6-Implementing the decisions taken in the general assembly,

7- Organizing the operating account statement or balance sheet and income statement of the association at the end of each activity year and the report explaining the work of the board of directors, and presenting it to the general assembly,

8- Ensuring the implementation of the budget,

9-Deciding on the issues of membership or dismissal from membership.

10-Taking and implement all kinds of decisions to realize the purpose of the Association,

11-Doing other duties and exercising authorizations assigned to them by the legislation,

Organization, Duties and Authorities of the Supervisory Board

Article 11 - Three original and three substitute members are elected by the General Assembly as the supervisory board.

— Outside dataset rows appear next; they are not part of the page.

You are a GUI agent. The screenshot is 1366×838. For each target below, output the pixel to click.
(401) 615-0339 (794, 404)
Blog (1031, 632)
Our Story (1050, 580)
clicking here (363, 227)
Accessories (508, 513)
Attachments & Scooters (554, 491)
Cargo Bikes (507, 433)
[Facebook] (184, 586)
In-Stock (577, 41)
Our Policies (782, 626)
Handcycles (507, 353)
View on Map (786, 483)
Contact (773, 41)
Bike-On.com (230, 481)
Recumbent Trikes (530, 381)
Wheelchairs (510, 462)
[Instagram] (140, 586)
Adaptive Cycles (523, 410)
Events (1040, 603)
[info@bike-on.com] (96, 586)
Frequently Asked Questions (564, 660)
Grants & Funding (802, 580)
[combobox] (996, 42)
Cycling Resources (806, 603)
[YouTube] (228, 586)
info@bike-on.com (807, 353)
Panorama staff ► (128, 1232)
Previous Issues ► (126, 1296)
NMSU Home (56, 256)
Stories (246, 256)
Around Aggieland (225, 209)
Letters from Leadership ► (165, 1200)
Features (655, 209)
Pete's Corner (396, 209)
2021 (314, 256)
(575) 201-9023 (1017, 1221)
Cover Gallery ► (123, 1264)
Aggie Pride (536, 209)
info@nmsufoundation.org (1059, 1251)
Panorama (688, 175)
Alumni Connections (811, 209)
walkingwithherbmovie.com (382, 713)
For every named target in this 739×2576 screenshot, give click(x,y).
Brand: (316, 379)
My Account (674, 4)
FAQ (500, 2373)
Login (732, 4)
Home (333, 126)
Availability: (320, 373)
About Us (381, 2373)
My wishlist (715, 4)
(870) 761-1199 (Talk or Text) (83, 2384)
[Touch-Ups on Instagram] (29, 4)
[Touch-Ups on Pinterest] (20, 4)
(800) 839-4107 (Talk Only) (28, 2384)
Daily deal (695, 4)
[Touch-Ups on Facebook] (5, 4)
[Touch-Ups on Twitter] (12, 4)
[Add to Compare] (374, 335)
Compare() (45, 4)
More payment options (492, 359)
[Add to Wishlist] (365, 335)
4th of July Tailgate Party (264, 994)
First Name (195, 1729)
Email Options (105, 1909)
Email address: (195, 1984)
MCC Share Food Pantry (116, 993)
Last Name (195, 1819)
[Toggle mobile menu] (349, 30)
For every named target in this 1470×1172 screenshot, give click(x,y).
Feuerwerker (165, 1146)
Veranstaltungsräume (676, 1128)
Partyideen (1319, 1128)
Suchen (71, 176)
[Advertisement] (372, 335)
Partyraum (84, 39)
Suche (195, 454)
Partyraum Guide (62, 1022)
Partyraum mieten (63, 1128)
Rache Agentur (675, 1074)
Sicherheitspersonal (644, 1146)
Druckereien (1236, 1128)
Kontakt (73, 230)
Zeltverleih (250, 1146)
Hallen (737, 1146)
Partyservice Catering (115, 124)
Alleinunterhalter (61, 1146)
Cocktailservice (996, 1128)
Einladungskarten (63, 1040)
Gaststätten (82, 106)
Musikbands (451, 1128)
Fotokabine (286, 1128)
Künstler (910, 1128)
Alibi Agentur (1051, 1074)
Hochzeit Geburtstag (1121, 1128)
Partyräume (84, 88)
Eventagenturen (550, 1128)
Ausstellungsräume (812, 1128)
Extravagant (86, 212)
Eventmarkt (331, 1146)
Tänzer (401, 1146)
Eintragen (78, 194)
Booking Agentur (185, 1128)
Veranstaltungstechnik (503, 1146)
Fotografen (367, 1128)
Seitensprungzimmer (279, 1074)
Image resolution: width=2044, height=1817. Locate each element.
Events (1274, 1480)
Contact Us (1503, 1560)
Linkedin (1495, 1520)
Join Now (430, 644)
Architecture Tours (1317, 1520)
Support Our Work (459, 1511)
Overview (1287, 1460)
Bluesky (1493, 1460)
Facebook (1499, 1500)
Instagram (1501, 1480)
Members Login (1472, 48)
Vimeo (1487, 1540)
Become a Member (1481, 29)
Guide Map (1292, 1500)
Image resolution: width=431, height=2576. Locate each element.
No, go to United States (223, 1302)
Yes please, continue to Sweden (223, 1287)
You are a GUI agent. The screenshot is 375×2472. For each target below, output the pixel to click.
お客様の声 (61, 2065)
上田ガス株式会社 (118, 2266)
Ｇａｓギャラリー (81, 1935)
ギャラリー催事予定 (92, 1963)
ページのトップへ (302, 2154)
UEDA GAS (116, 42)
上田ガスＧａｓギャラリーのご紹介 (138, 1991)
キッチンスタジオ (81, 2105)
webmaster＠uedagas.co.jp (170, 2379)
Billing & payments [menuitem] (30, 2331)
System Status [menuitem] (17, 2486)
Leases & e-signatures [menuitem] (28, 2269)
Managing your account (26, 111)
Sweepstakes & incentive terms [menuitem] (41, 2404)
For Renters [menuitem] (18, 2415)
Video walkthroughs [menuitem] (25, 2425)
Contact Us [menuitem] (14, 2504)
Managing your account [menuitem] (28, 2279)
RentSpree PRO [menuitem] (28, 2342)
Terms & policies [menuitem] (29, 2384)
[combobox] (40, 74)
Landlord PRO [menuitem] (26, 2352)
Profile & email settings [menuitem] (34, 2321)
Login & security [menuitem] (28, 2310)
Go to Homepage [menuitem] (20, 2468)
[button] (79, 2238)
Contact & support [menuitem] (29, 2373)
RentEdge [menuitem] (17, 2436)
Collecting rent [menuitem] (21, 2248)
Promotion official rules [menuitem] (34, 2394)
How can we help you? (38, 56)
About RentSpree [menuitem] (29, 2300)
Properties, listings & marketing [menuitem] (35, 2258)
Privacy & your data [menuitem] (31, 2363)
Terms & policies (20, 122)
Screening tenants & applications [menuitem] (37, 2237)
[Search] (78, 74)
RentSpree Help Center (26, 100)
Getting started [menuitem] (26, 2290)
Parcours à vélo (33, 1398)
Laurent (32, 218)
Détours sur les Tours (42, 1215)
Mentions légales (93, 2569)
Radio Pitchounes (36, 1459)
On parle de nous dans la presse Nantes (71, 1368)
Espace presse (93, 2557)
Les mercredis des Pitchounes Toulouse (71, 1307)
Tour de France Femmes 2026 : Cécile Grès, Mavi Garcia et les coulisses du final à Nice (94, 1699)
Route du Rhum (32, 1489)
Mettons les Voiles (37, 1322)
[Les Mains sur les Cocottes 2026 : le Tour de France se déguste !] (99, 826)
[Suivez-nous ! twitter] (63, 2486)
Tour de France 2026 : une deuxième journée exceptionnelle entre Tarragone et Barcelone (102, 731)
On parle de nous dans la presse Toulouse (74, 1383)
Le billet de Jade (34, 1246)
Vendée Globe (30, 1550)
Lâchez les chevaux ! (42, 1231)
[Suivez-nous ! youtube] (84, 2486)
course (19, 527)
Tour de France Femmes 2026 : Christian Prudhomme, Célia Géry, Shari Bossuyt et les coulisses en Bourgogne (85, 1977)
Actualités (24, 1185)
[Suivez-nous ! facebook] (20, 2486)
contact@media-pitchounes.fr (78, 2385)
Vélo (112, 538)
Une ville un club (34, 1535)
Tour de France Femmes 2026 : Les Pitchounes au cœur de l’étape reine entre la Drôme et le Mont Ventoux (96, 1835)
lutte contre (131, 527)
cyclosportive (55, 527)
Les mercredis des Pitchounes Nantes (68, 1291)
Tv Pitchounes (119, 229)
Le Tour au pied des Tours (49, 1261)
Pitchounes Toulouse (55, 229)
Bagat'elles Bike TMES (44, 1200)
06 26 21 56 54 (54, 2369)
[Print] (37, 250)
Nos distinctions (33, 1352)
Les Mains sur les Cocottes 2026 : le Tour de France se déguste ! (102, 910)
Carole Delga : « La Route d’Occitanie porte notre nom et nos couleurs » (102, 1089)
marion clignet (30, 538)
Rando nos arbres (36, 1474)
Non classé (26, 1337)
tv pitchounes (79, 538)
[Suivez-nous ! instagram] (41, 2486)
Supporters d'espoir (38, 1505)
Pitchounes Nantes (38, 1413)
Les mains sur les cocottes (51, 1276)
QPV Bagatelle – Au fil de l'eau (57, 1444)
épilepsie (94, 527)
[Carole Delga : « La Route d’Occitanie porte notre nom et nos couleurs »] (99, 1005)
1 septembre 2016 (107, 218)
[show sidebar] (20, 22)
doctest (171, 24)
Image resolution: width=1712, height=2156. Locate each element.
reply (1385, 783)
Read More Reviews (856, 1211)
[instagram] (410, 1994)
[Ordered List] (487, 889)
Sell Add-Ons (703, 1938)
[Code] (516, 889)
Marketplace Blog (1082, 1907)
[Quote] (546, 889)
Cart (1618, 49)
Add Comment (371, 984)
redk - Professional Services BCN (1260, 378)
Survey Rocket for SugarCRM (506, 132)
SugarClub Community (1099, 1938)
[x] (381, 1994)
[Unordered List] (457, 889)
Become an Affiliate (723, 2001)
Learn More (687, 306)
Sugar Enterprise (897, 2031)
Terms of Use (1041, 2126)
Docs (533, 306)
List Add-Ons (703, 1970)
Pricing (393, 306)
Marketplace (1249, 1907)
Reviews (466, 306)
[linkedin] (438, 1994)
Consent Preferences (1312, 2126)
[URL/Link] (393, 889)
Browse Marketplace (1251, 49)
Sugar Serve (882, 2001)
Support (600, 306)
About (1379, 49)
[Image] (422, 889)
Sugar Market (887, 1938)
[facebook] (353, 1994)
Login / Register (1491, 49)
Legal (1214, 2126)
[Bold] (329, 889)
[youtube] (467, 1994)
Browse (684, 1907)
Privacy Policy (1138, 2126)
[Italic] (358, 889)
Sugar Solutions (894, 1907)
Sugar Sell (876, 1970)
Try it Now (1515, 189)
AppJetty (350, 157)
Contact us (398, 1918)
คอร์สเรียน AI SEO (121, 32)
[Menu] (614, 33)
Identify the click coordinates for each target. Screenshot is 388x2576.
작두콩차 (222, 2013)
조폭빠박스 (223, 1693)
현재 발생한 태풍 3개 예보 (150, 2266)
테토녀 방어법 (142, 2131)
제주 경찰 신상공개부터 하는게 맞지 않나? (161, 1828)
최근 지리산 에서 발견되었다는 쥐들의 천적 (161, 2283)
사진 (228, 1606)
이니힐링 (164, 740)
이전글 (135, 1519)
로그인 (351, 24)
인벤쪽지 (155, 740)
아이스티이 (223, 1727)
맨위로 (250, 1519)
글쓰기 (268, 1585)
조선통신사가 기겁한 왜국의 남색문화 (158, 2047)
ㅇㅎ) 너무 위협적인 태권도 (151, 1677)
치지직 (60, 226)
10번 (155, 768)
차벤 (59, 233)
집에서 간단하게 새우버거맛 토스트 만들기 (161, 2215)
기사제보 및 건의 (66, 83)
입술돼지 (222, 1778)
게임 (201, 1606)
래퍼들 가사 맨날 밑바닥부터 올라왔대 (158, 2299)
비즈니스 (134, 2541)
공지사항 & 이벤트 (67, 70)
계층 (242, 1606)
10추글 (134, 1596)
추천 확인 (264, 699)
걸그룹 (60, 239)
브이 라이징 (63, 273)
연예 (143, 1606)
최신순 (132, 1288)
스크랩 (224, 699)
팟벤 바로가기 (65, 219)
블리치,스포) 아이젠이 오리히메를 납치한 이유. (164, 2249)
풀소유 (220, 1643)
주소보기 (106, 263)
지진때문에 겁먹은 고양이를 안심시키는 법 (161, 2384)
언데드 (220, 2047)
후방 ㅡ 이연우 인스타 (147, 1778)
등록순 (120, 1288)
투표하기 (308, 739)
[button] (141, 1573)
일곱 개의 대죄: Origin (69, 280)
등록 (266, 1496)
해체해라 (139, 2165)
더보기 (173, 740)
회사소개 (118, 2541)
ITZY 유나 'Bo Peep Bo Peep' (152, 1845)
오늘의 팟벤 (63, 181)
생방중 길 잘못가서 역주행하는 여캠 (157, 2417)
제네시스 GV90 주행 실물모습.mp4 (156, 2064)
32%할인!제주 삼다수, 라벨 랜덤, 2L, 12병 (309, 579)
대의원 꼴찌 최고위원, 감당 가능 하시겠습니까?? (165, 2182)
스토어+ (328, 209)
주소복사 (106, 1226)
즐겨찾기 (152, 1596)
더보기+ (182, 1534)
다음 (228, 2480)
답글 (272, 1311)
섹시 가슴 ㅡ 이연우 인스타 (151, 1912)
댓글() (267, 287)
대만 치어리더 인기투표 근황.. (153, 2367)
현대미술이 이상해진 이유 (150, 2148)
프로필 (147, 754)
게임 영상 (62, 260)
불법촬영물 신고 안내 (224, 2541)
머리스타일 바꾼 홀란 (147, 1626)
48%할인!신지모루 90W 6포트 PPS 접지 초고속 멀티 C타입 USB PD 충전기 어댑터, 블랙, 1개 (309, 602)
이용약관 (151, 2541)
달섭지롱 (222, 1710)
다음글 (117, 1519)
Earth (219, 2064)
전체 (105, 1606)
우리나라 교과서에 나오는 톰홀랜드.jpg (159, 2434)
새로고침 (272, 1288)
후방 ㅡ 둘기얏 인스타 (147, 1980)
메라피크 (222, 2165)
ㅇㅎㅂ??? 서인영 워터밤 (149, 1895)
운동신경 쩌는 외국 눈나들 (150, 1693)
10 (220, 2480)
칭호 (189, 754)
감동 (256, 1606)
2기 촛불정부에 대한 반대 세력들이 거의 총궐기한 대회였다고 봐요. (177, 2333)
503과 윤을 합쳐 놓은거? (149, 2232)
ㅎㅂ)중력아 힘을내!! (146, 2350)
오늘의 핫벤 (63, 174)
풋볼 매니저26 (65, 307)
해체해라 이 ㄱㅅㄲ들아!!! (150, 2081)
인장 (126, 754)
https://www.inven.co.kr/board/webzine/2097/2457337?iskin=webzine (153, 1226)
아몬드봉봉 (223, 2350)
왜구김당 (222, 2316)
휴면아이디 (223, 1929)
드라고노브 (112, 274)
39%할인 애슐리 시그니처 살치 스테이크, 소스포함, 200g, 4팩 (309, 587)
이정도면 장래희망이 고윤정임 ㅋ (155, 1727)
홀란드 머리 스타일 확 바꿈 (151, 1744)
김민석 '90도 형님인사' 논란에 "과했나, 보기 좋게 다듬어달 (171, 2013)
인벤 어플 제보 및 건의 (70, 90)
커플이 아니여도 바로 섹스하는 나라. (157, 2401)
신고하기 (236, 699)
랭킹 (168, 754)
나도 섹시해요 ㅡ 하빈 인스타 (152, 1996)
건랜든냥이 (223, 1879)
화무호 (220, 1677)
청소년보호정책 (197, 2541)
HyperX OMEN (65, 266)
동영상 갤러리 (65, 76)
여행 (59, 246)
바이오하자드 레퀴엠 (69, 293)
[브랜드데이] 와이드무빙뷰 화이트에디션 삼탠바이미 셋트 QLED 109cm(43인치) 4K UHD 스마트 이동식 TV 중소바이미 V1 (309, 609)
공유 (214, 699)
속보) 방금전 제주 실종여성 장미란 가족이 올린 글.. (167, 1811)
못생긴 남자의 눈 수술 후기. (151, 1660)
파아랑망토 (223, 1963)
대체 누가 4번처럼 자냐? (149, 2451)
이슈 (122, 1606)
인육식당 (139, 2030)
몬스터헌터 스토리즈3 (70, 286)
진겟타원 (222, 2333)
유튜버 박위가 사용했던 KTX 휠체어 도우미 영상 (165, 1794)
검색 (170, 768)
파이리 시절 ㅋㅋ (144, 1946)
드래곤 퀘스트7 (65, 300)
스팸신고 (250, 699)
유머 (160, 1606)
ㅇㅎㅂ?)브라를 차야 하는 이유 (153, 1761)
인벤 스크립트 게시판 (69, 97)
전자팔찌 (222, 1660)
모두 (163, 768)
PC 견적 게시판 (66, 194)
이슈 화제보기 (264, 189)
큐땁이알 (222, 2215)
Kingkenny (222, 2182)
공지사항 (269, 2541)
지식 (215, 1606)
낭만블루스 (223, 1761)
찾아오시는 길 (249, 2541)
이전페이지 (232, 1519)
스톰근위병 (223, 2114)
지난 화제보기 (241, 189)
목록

In the event of a vacancy in the original membership of the supervisory board due to a resignation or other reasons, it is obligatory to call the substitute members to duty according to the order of the majority of votes received in the general assembly.

Duties and Authorities of the Supervisory Board

The supervisory board audits whether the association operates in line with the purpose and the fields of activity specified to be carried out for the fulfillment of its purpose shown in its bylaws, whether the books, accounts and records are kept in accordance with the legislation and the bylaws of the association, according to the principles and procedures determined in the bylaws of the association and at intervals not exceeding one year, and submits the results of the audit in a report to the board of directors and to the general assembly when they convene.

The supervisory board may request the general assembly to convene when necessary.

 

Sources of Income of the Association

Article 12 - The sources of income of the Association are listed below.

1- Membership Dues: Members are charged an entrance fee of 5 TL and an annual fee of 10 TL. The general assembly is authorized to increase or decrease these amounts.

2-Donations and aids made by natural and legal persons to the association voluntarily.

3-Revenue from activities such as tea and dinner meetings, trips and entertainment, representation, concerts, sports competitions and conferences organized by the Association,

4-Revenue from the assets of the association,

5-Donations and aids to be collected in accordance with the legislation provisions on aid collection.

6-Earnings derived from commercial activities undertaken by the association in order to provide the income it needs to realize its purpose.

7-Other sources of income.       

Bookkeeping Principles and Procedures of the Association and Books to be kept *

Article 13-Bookkeeping principles;

In the association, books are kept on the basis of business account. However, if the annual gross income exceeds the limit specified in Article 31 of the Regulation on Associations, books are kept on the balance sheet basis starting from the subsequent accounting period.

In the event of switching to the balance sheet basis, if it falls below the above-mentioned limit in two consecutive accounting periods, it may return to the operating account basis starting from the following year.

Notwithstanding the above-mentioned limit, books may be kept on the balance sheet basis with the decision of the Board of Directors.

In the event that the Association opens a commercial enterprise, books shall also be kept for this commercial enterprise in accordance with the provisions of the Tax Procedure Law.

Recording Procedure

The books and records of the Association shall be kept in accordance with the procedures and principles specified in the Regulation on Associations. Books and documents may be kept electronically or in DERBIS environment if the legislation on associations allows.

Books to be kept

The Association shall keep the following books.

a) The books to be kept on the basis of business account and the principles to be followed are as follows:

1-Decision Book: The decisions of the Board of Directors shall be written in this book respectively in date and number order and the decisions shall be signed by the members attending the meeting.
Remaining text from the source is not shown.